§ PROBLEM DETAILS
Restate the records in their entirety, word for word.

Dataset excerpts
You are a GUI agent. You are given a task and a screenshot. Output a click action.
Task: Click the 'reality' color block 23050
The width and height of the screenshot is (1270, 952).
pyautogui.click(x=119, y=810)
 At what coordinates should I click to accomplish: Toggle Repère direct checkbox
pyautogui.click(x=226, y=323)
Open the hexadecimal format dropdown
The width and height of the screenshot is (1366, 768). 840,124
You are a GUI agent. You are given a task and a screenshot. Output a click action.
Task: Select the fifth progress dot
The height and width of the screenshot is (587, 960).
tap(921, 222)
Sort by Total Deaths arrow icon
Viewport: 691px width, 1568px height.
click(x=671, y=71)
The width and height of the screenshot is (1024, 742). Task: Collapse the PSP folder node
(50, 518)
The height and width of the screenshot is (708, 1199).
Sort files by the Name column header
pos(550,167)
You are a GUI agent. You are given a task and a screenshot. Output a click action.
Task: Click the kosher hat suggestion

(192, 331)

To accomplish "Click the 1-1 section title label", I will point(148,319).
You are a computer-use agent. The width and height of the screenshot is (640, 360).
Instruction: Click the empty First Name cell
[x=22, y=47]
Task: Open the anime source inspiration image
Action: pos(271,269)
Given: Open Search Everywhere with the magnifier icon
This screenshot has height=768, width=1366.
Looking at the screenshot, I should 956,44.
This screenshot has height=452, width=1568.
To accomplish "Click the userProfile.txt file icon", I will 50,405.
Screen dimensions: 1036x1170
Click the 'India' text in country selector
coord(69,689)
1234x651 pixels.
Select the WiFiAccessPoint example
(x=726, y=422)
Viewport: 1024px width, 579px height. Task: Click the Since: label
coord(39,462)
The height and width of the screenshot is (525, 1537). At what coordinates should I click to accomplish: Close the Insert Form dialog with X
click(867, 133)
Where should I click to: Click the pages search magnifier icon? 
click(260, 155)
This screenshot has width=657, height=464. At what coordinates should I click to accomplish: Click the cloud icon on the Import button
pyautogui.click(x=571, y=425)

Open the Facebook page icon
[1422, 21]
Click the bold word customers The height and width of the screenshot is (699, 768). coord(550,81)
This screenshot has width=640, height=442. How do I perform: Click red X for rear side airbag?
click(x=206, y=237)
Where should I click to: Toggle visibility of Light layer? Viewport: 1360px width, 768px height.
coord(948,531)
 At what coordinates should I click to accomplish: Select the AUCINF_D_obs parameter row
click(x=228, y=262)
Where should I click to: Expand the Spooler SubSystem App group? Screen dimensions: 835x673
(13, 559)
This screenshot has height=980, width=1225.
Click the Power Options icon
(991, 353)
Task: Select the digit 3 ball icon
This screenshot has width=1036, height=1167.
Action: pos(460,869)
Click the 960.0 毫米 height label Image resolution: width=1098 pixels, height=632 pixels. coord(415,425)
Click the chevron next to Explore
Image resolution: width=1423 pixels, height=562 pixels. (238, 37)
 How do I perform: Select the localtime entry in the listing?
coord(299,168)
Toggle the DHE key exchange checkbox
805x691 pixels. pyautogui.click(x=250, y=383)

§ ANSWER FOR THE TASK
You are a GUI agent. You are given a task and a screenshot. Output a click action.
Task: Click the 'reality' color block 23050
The width and height of the screenshot is (1270, 952).
pyautogui.click(x=119, y=810)
 At what coordinates should I click to accomplish: Toggle Repère direct checkbox
pyautogui.click(x=226, y=323)
Open the hexadecimal format dropdown
The width and height of the screenshot is (1366, 768). 840,124
You are a GUI agent. You are given a task and a screenshot. Output a click action.
Task: Select the fifth progress dot
The height and width of the screenshot is (587, 960).
tap(921, 222)
Sort by Total Deaths arrow icon
Viewport: 691px width, 1568px height.
click(x=671, y=71)
The width and height of the screenshot is (1024, 742). Task: Collapse the PSP folder node
(50, 518)
The height and width of the screenshot is (708, 1199).
Sort files by the Name column header
pos(550,167)
You are a GUI agent. You are given a task and a screenshot. Output a click action.
Task: Click the kosher hat suggestion

(192, 331)

To accomplish "Click the 1-1 section title label", I will point(148,319).
You are a computer-use agent. The width and height of the screenshot is (640, 360).
Instruction: Click the empty First Name cell
[x=22, y=47]
Task: Open the anime source inspiration image
Action: pos(271,269)
Given: Open Search Everywhere with the magnifier icon
This screenshot has height=768, width=1366.
Looking at the screenshot, I should 956,44.
This screenshot has height=452, width=1568.
To accomplish "Click the userProfile.txt file icon", I will 50,405.
Screen dimensions: 1036x1170
Click the 'India' text in country selector
coord(69,689)
1234x651 pixels.
Select the WiFiAccessPoint example
(x=726, y=422)
Viewport: 1024px width, 579px height. Task: Click the Since: label
coord(39,462)
The height and width of the screenshot is (525, 1537). At what coordinates should I click to accomplish: Close the Insert Form dialog with X
click(867, 133)
Where should I click to: Click the pages search magnifier icon? 
click(260, 155)
This screenshot has width=657, height=464. At what coordinates should I click to accomplish: Click the cloud icon on the Import button
pyautogui.click(x=571, y=425)

Open the Facebook page icon
[1422, 21]
Click the bold word customers The height and width of the screenshot is (699, 768). coord(550,81)
This screenshot has width=640, height=442. How do I perform: Click red X for rear side airbag?
click(x=206, y=237)
Where should I click to: Toggle visibility of Light layer? Viewport: 1360px width, 768px height.
coord(948,531)
 At what coordinates should I click to accomplish: Select the AUCINF_D_obs parameter row
click(x=228, y=262)
Where should I click to: Expand the Spooler SubSystem App group? Screen dimensions: 835x673
(13, 559)
This screenshot has height=980, width=1225.
Click the Power Options icon
(991, 353)
Task: Select the digit 3 ball icon
This screenshot has width=1036, height=1167.
Action: pos(460,869)
Click the 960.0 毫米 height label Image resolution: width=1098 pixels, height=632 pixels. coord(415,425)
Click the chevron next to Explore
Image resolution: width=1423 pixels, height=562 pixels. (238, 37)
 How do I perform: Select the localtime entry in the listing?
coord(299,168)
Toggle the DHE key exchange checkbox
805x691 pixels. pyautogui.click(x=250, y=383)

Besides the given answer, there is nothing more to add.